■ **Problem details**
Each line of the data below that includes the string "screenshot" must be copied.

■ **The data**
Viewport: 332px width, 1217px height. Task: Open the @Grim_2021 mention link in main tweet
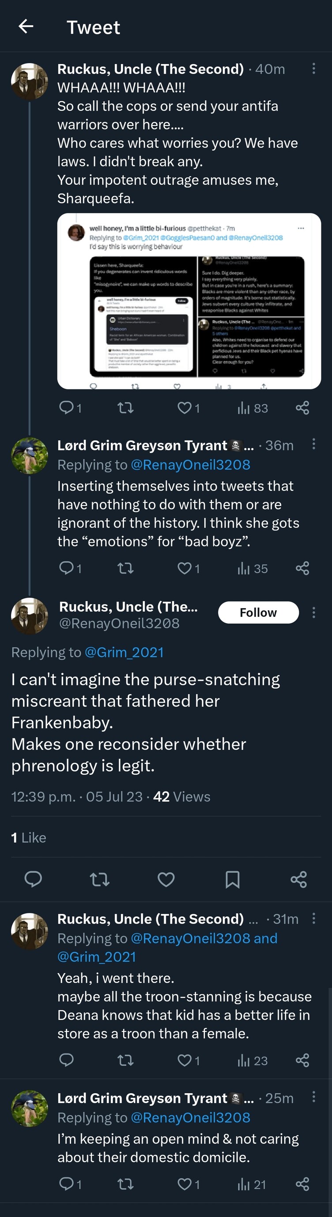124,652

==

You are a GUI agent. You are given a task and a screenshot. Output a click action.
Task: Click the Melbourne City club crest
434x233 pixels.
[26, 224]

==

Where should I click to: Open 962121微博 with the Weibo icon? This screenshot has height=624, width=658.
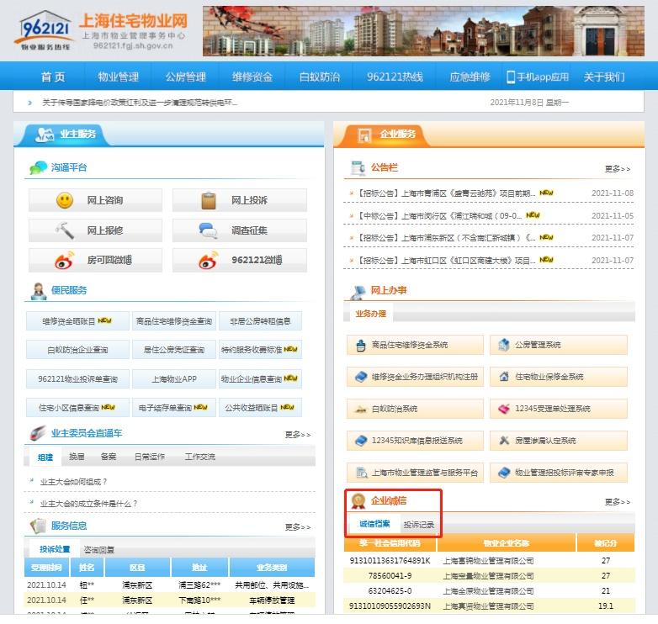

■ **Written reply**
You are a GUI agent. You are given a task and a screenshot. Output a click action.
Where should I click to: Open 962121微博 with the Weibo icon? This screenshot has height=624, width=658.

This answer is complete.